• [Jobs]:
a: In the post on removing the deprecated Py_UNICODE APIs, shorten the paragraph beginning "My proposal is" into a brief list that keeps its main points.
b: Continue the post on removing the deprecated Py_UNICODE APIs from its last sentence.

Hi, all.
Py_UNICODE has been deprecated since PEP 393 (Flexible string representation).
wchar_t* cache in the string object is used only in deprecated APIs.
It waste 1 word (8 bytes on 64bit machine) per string instance.
The deprecated APIs are documented as "Deprecated since version 3.3,
will be removed in version 4.0."
See https://docs.python.org/3/c-api/unicode.html#deprecated-py-unicode-apis
But when PEP 393 is implemented, no one expects 3.10 will be released.
Can we reschedule the removal?
My proposal is, schedule the removal on Python 3.11. But we will postpone
the removal if we can not remove its usage until it.
I grepped the use of the deprecated APIs from top 4000 PyPI packages.

• [Record extracts]:
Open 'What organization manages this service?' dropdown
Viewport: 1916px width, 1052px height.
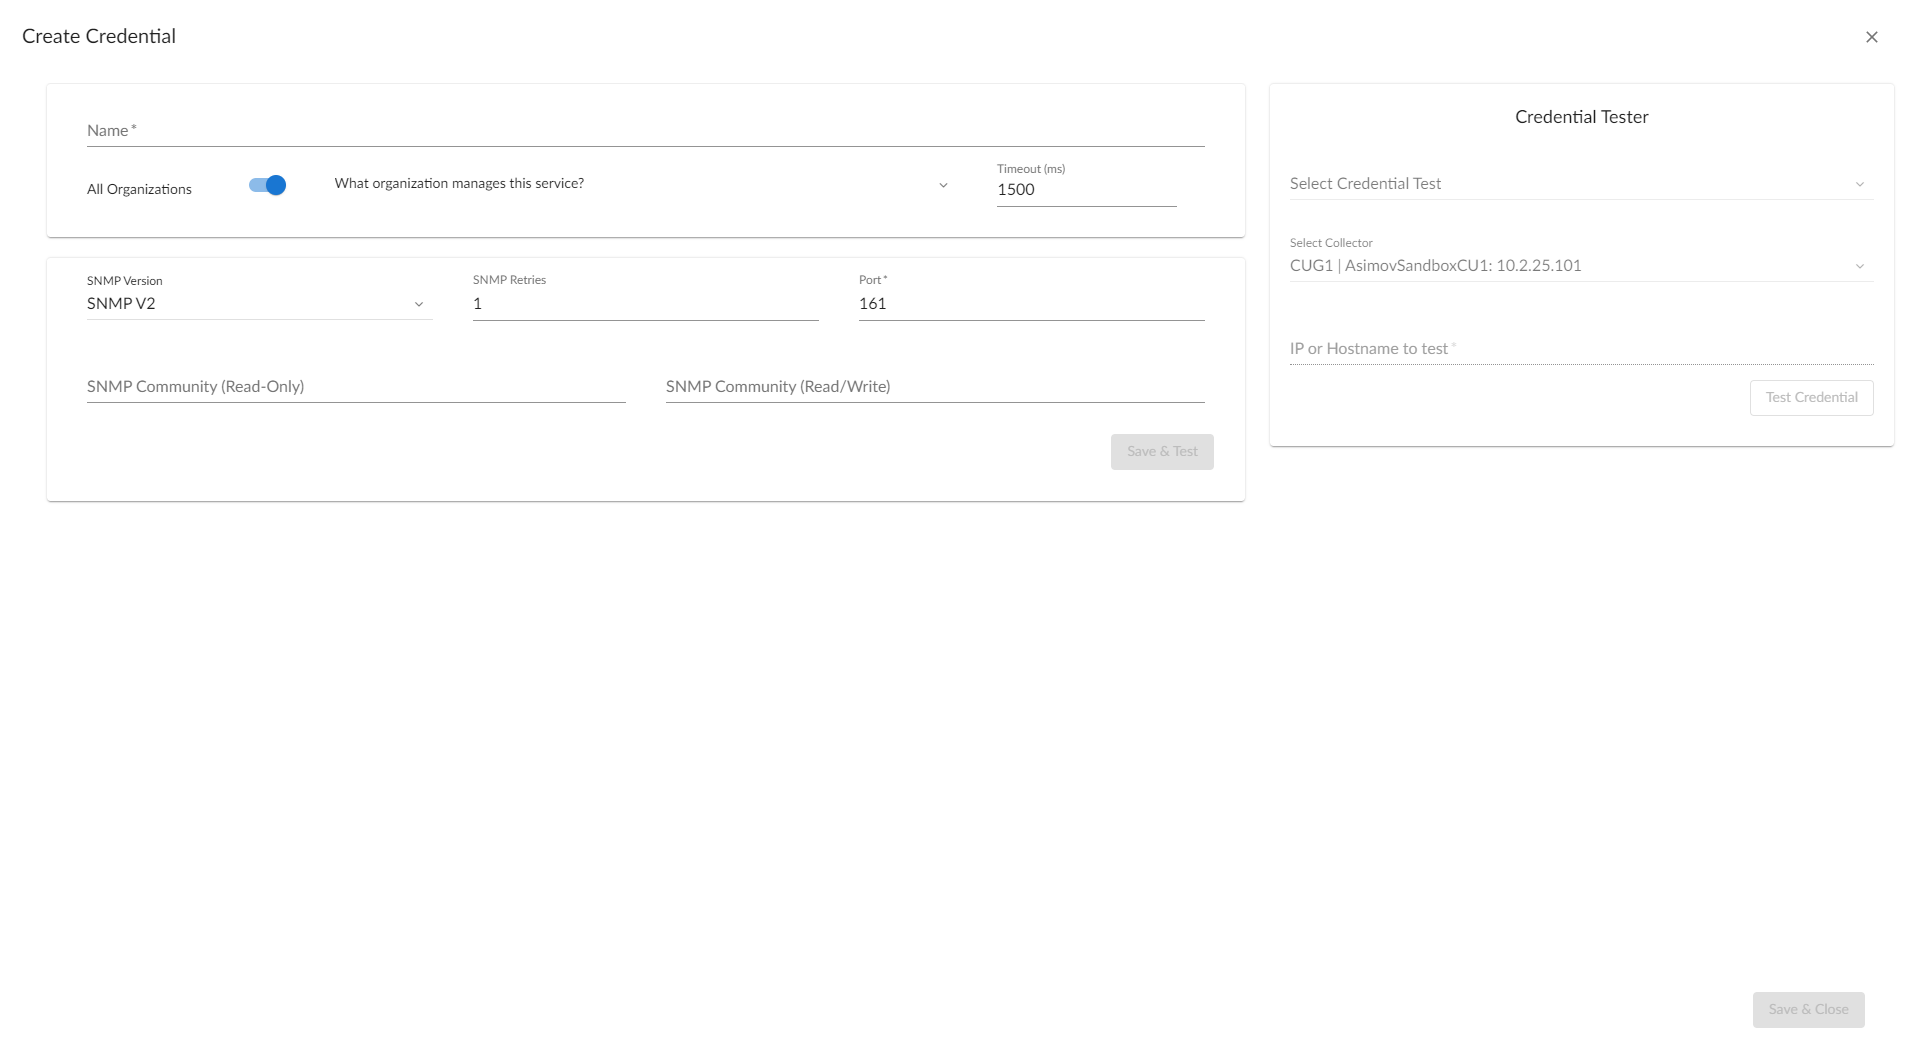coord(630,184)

...

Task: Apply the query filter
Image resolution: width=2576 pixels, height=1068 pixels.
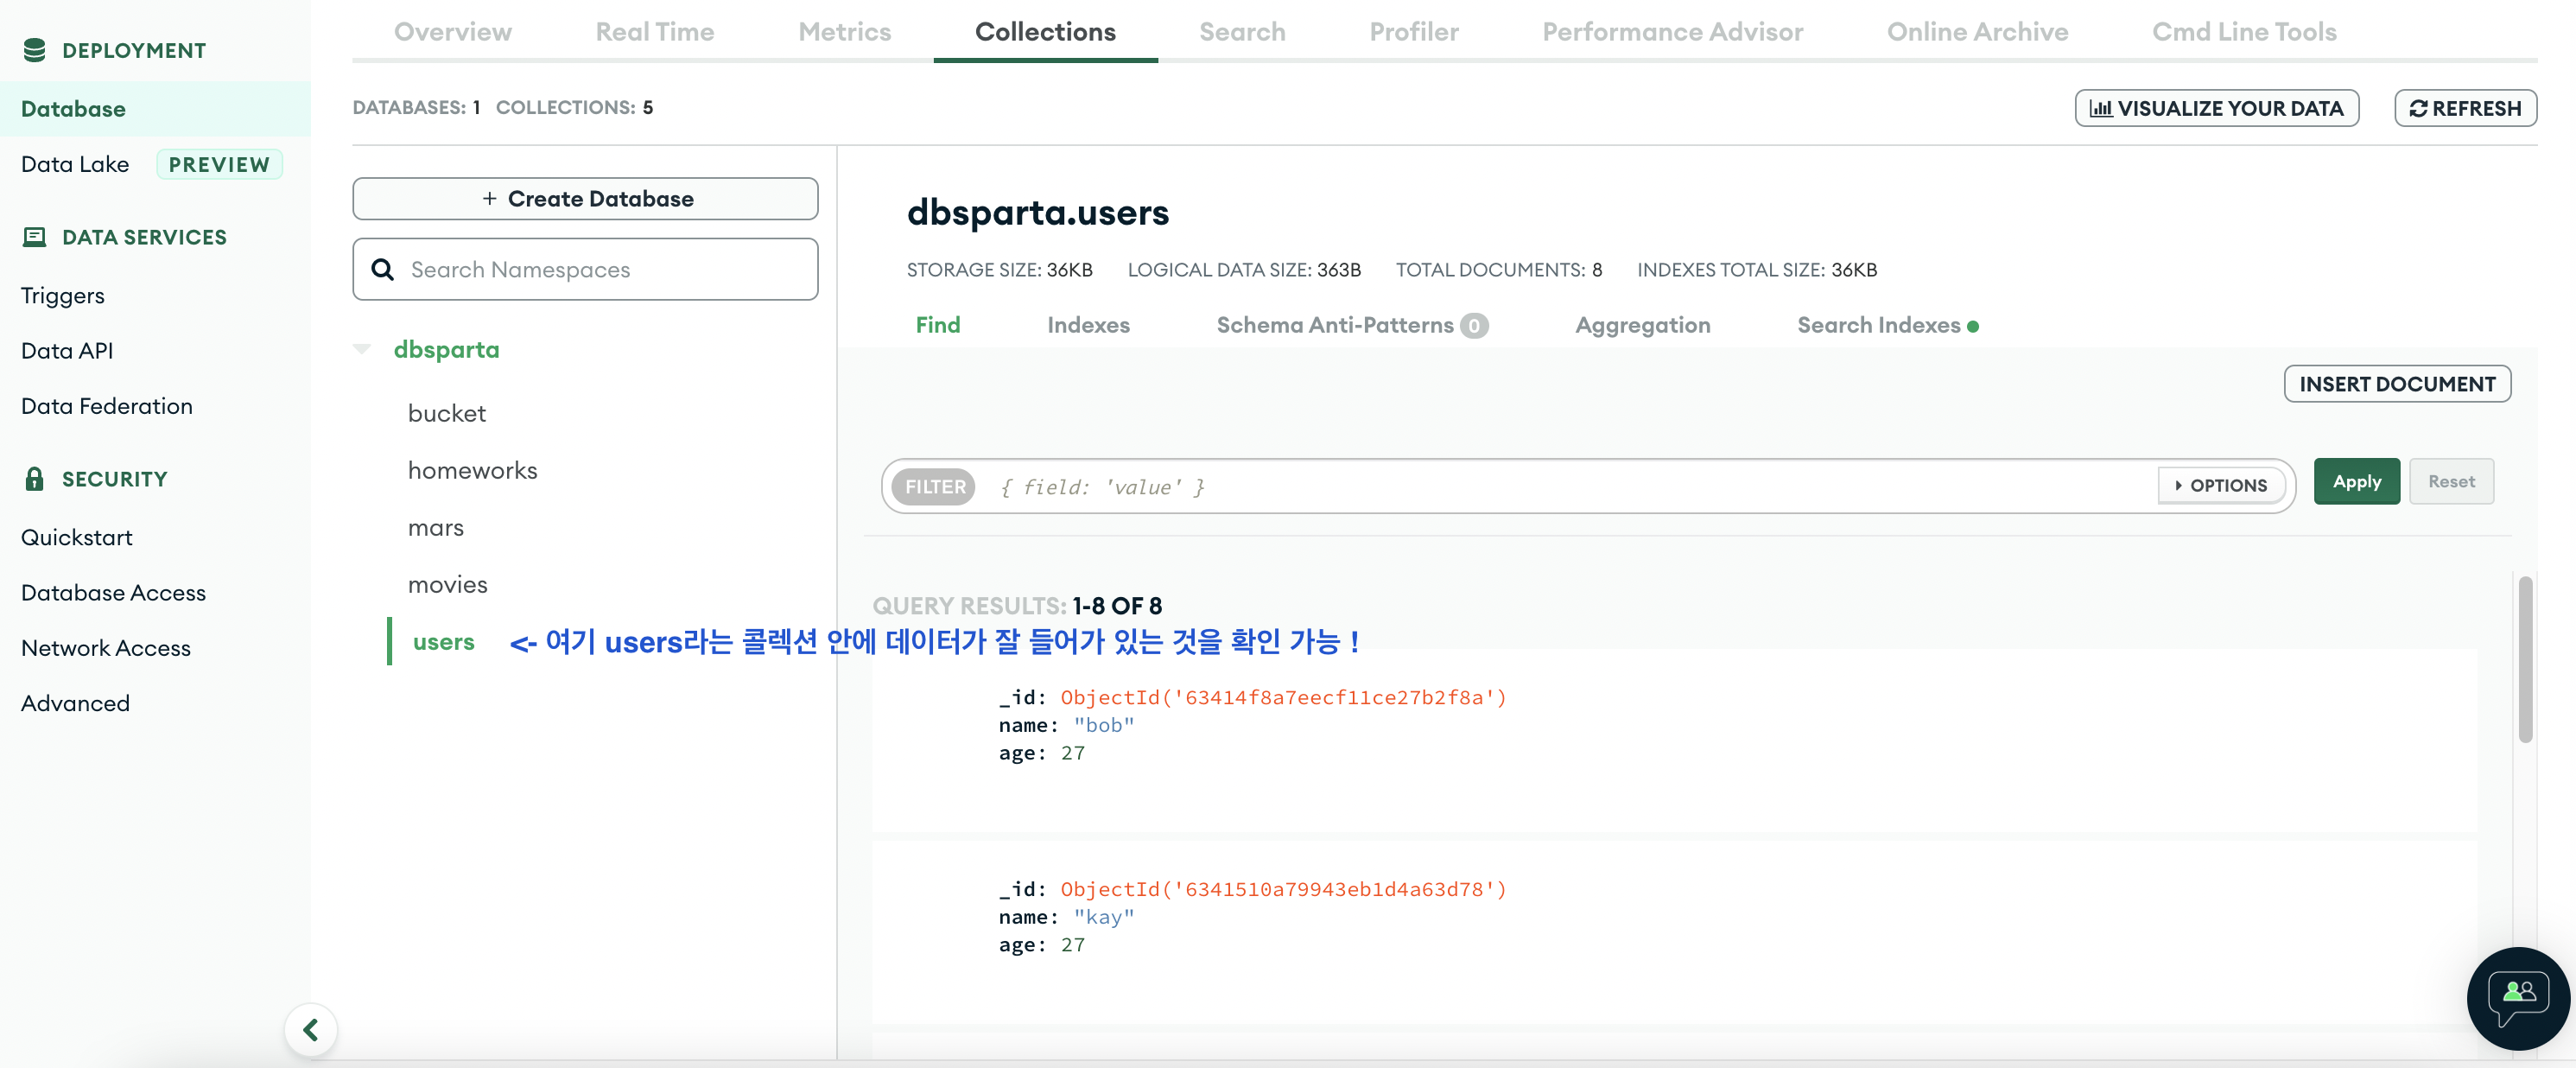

* * *

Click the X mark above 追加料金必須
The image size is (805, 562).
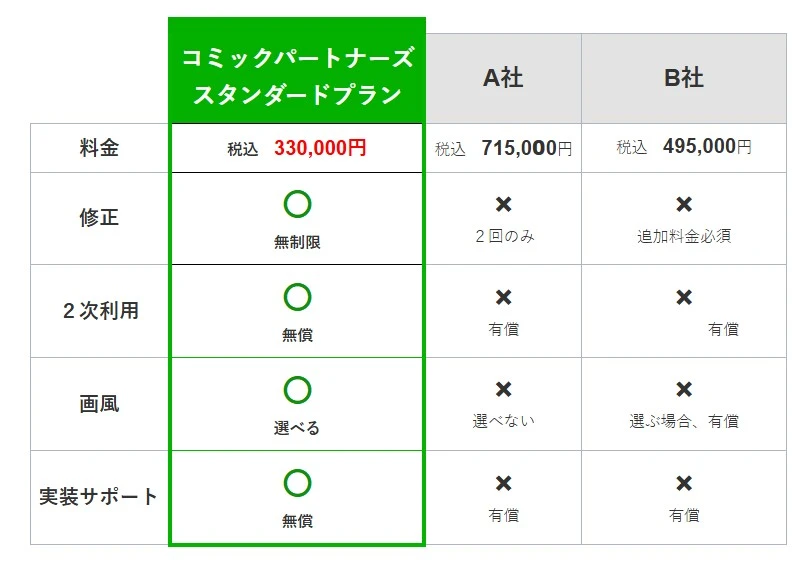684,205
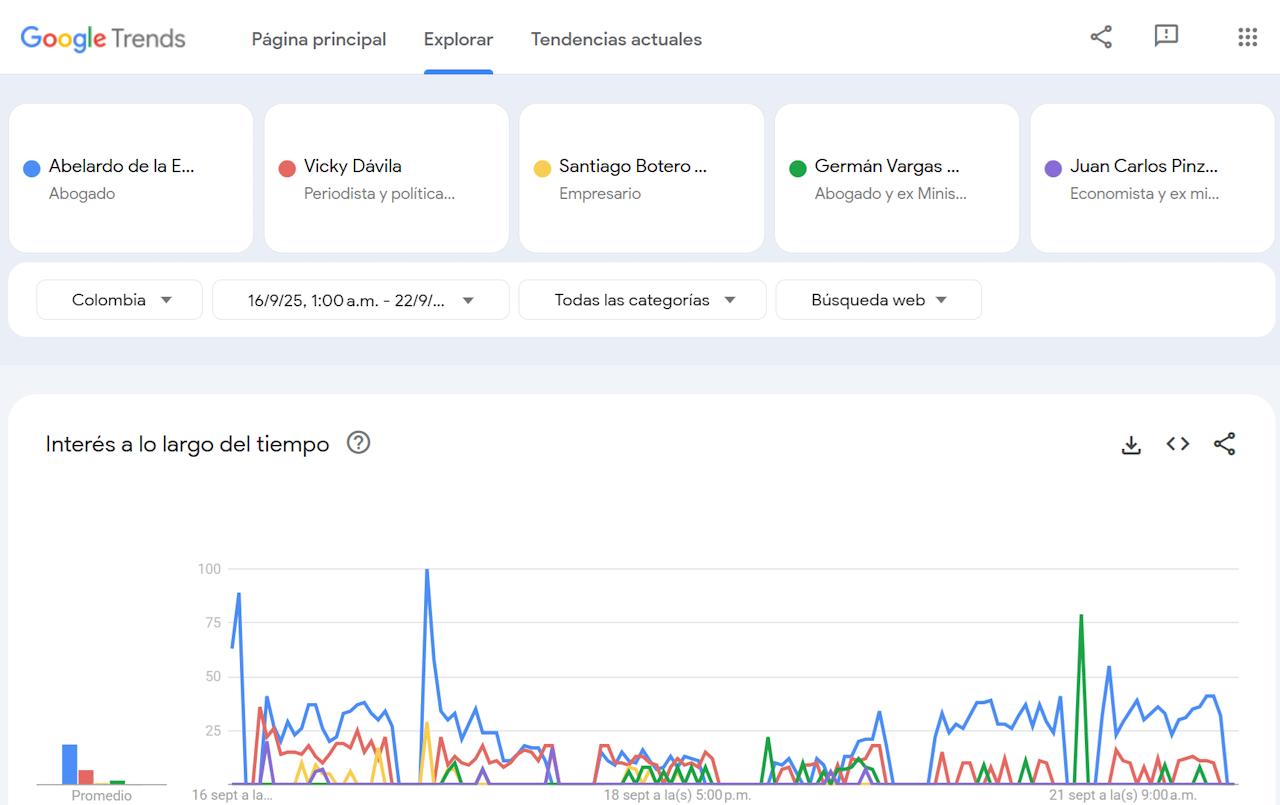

• [Response list]:
a:
- Schedule the removal for Python 3.11.
- Postpone it if the APIs' usage can't be removed by then.

b:
result: https://github.com/methane/notes/blob/master/2020/wchar-cache/deprecated-use
step: https://github.com/methane/notes/blob/master/2020/wchar-cache/README.md
I noticed:
* Most of them are generated by Cython.
* I reported it to Cython so Cython 0.29.21 will fix them. I expect
more than 1 year
between Cython 0.29.21 and Python 3.11rc1.
* Most of them are `PyUnicode_FromUnicode(NULL, 0);`
* We may be able to keep PyUnicode_FromUnicode, but raise error when length>0.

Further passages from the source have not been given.